- **布置任务**
a) 请更新关于Python线程的这篇文章中的一段内容：从"class MyThread(threading.Thread): #"到"t1 = MyThread(threading.active_count())"，首尾均包括在内，将其中的"MyThread"改为"WorkerThread"后完整给出。
b) 在关于Python线程、进程、协程的文章中，GIL锁又称作什么？
c) 请从关于Python线程、进程、协程的文章最后一行之后接着写下去。

Python 线程、进程、协程

什么是线程？

py文件在执行程序中，他会根据程序的编写来区分，假如没有创建子进程，整个程序就是主进程。

那程序中，有主线程而且还有子线程，那他就是一个多线程。

使用多线程可以提升I/O密集型的效率。

什么是进程？

py文件就是一个进程，比如：QQ，360，浏览器。

使用多进程，会消耗很大的资源问题。

GIL锁

GIL锁又称，全局解释器锁。

GIL锁的作用：在同一时刻，只能有一个线程进入解释器。

站在开发Python语言的那一端时，他就是一个神器，而站在使用这门语言这一端时，他就是一个BUG般的存在，而这BUG仅存在于CPython中。

为什么说BUG呢，因为有了GIL锁，我们使用多线程在进行计算密集型中，计算机的核数再多，他也只能使用一核。

I/O密集型，计算密集型

什么是I/O密集型？

说白了，他就是一个堵塞，当我们创建多线程（A、B），A线程在执行，遇到了堵塞，在CPU空闲时，切换到了B线程。

import threading
import time

start  = time.time()
def music():
    print('I listening Music')
    time.sleep(2)

def movie():
    print('I watching TV')
    time.sleep(3)

t1 = threading.Thread(target=music)
t2 = threading.Thread(target=movie)
t1.start()
t2.start()
end = time.time()
result = end - start
print(result)
print('主线程结束')

View Code

什么时计算密集型？

线程在计算过程中，没有遇到堵塞，而是一直在执行计算。

def add():
    num = 0
    for i in range(1000000):
        num += i
    print(num)

View Code

如何创建多线程？

Threading模块

函数创建

import threading
import time

start  = time.time()
def music():
    for i in range(3):
        print('I listening Music')
        time.sleep(1)

def movie():
    for i in range(2):
        print('I watching TV')
        time.sleep(5)

t1 = threading.Thread(target=music) #创建子线程
t2 = threading.Thread(target=movie) #创建子线程
threads = [t1,t2]

for t in threads:
    t.start() #启动子线程

View Code

类创建

import threading

class MyThread(threading.Thread): # 首先要继承这个方法
    def __init__(self,count):
        super().__init__()
        self.count = count
    def current_thread_count(self):
        print(self.count)
    def run(self): #定义每个线程要运行的内容
        self.current_thread_count()

t1 = MyThread(threading.active_count())
t2 = MyThread(threading.active_count())
t1.start() #开启线程
t2.start()

View Code

join ()方法

主线程A中，创建了子线程B，并且在主线程A中调用了B.join()，那么，主线程A会在调用的地方等待，直到子线程B完成操作后，

才可以接着往下执行，那么在调用这个线程时可以使用被调用线程的join方法。join([timeout]) 里面的参数时可选的，代表线程运行的最大时

间，即如果超过这个时间，不管这个此线程有没有执行完毕都会被回收，然后主线程或函数都会接着执行的，如果线程执行时间小于参数表示的

时间，则接着执行，不用一定要等待到参数表示的时间。

import threading
import time

start  = time.time()
def music():
    for i in range(3):
        print('I listening Music')
        time.sleep(1)

def movie():
    for i in range(2):
        print('I watching TV')

用于定位文字和元素的数据:
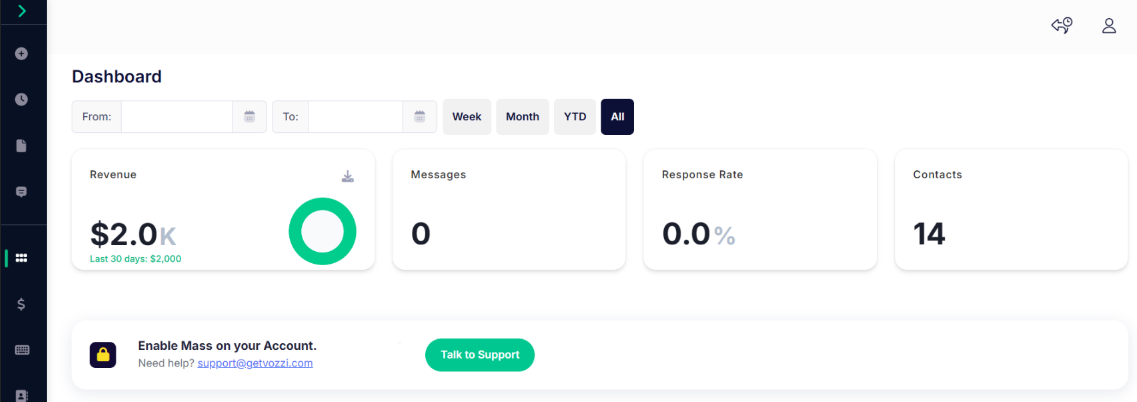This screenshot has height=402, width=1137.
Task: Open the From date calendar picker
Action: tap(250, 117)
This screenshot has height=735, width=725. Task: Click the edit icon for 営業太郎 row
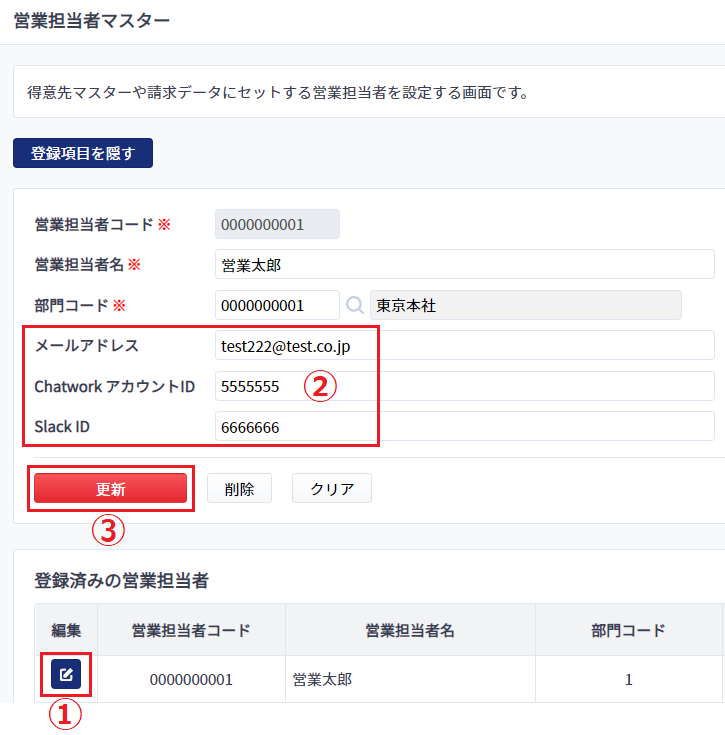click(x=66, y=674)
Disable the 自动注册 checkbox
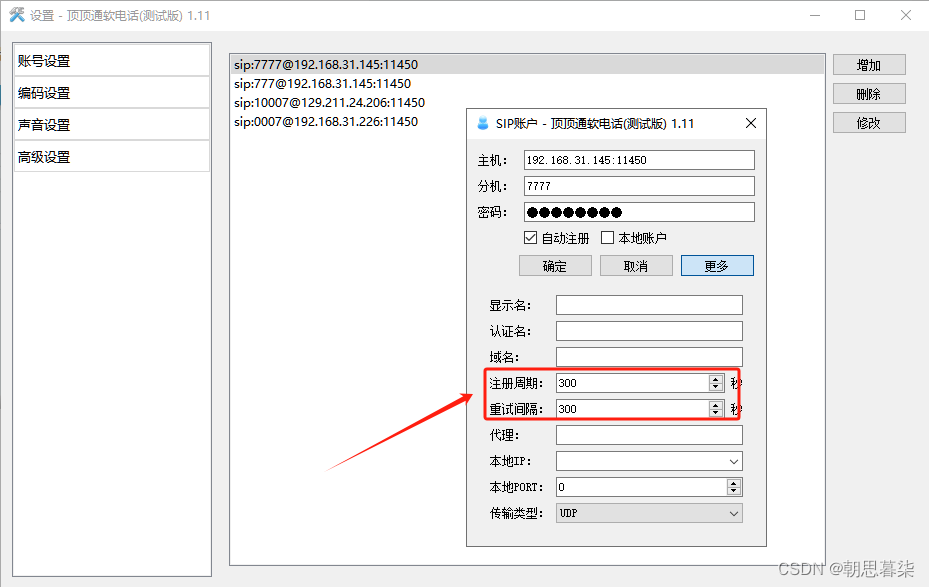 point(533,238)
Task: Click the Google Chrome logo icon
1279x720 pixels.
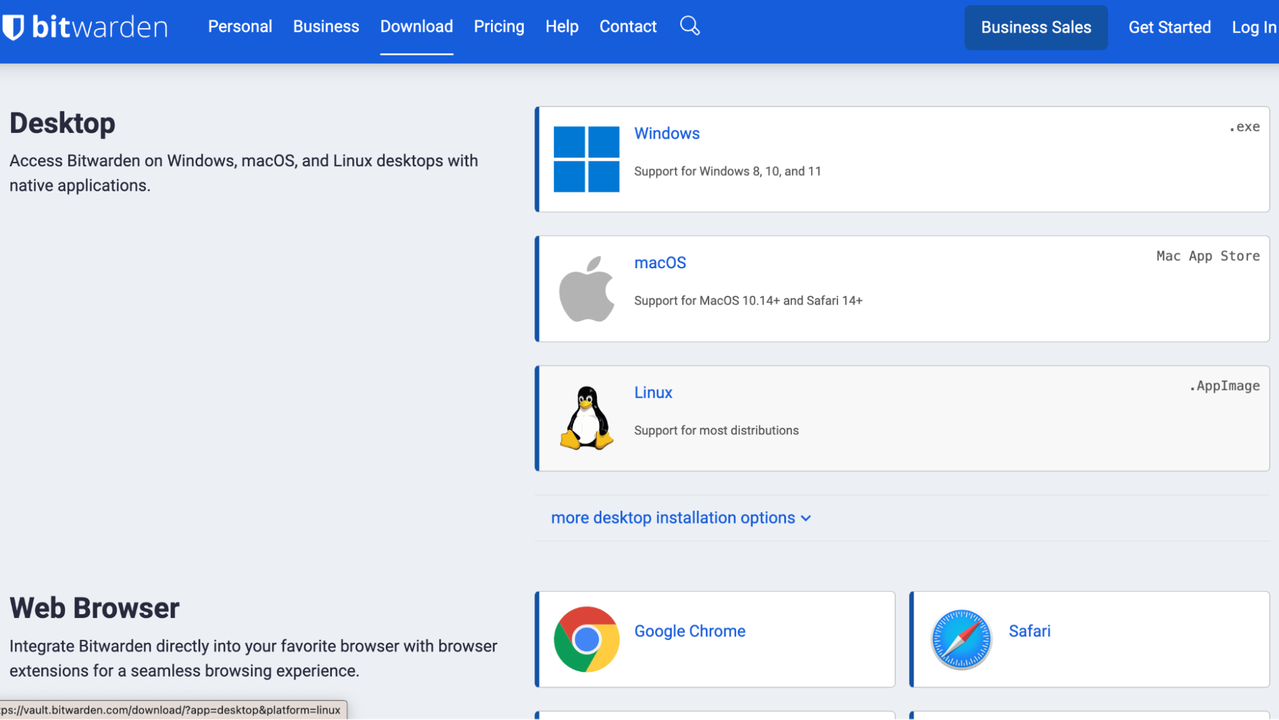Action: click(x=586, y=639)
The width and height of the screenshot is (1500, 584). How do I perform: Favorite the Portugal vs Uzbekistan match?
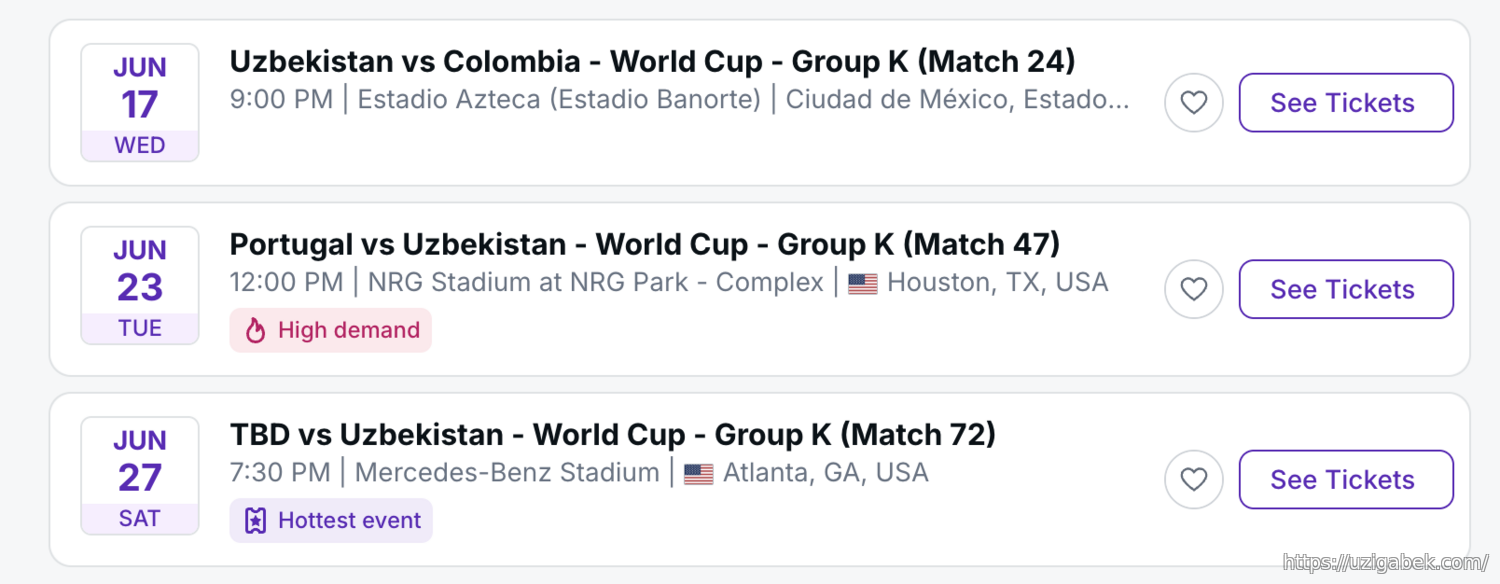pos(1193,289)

* * *

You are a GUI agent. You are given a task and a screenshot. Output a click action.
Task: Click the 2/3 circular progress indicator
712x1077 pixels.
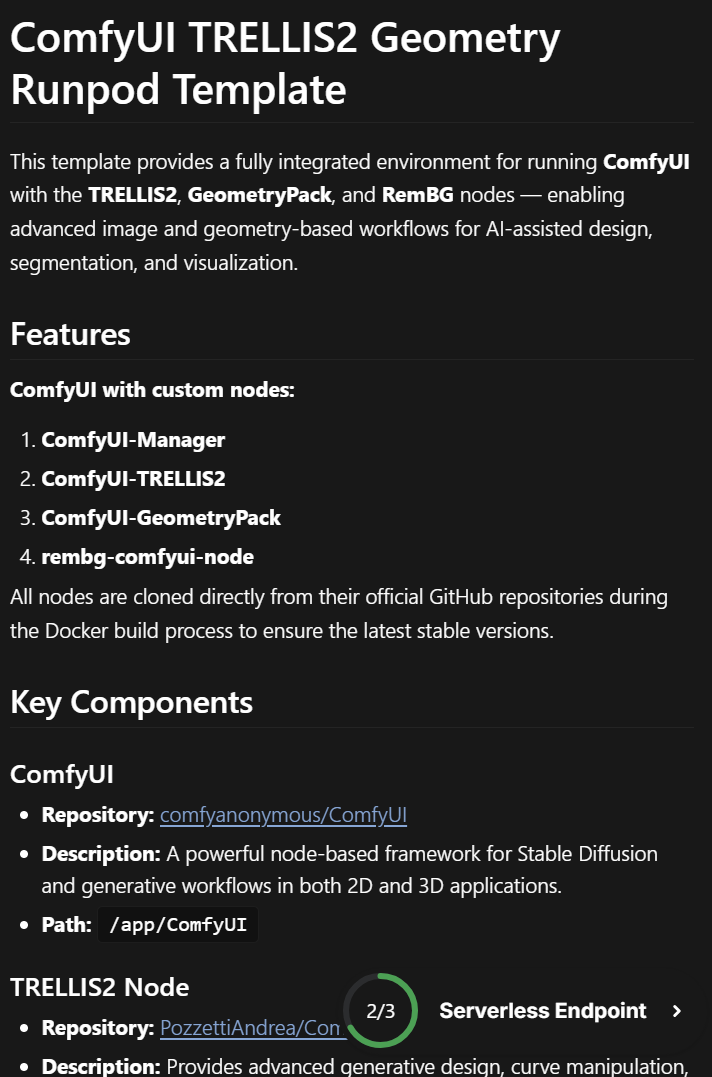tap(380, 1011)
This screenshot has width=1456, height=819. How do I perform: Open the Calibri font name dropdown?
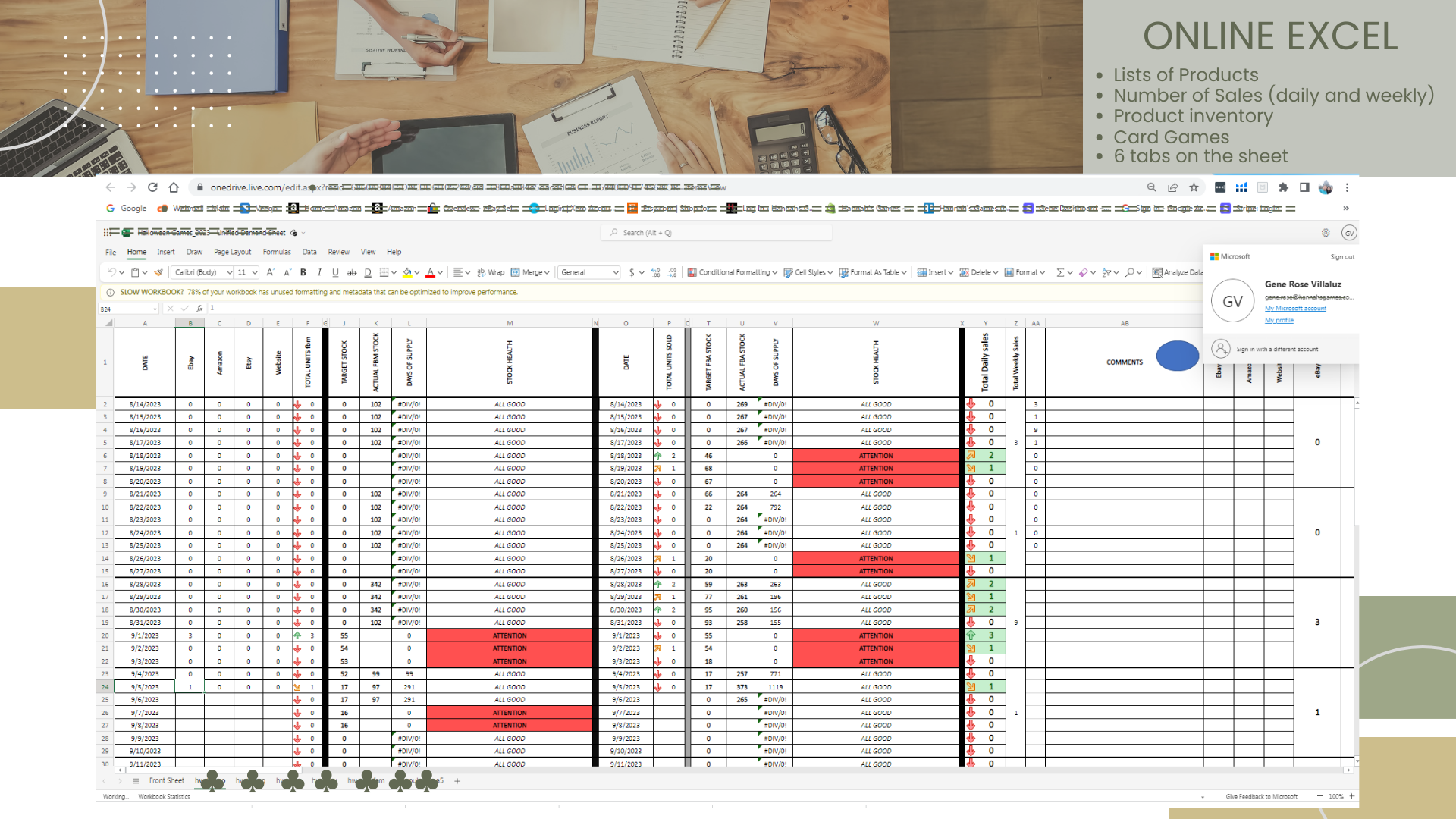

- **参考答案**
a)
class WorkerThread(threading.Thread): # 首先要继承这个方法
    def __init__(self,count):
        super().__init__()
        self.count = count
    def current_thread_count(self):
        print(self.count)
    def run(self): #定义每个线程要运行的内容
        self.current_thread_count()

t1 = WorkerThread(threading.active_count())

b) 全局解释器锁。

c)
        time.sleep(5)

t1 = threading.Thread(target=music) #创建子线程
t2 = threading.Thread(target=movie) #创建子线程
threads = [t1,t2]

for t in threads:
    t.start() #启动子线程
t.join() # 代表赋值前的一个，也就是t2
print('主线程结束')

View Code

setDaemon()方法

主线程A中，创建了子线程B，并且在主线程A中调用了B.setDaemon(),这个的意思是，把主线程A设置为守护线程，这

时候，要是主线程A执行结束了，就不管子线程B是否完成,一并和主线程A退出.这就是setDaemon方法的含义，这基本和join是相反的。此外，还有

个要特别注意的：必须在start() 方法调用之前设置，如果不设置为守护线程，程序会被无限挂起，只有等待了所有线程结束它才结束。

import threading
import time

start  = time.time()
def music():
    for i in range(3):
        print('I listening Music')
        time.sleep(1)

def movie():
    for i in range(2):
        print('I watching TV')
        time.sleep(5)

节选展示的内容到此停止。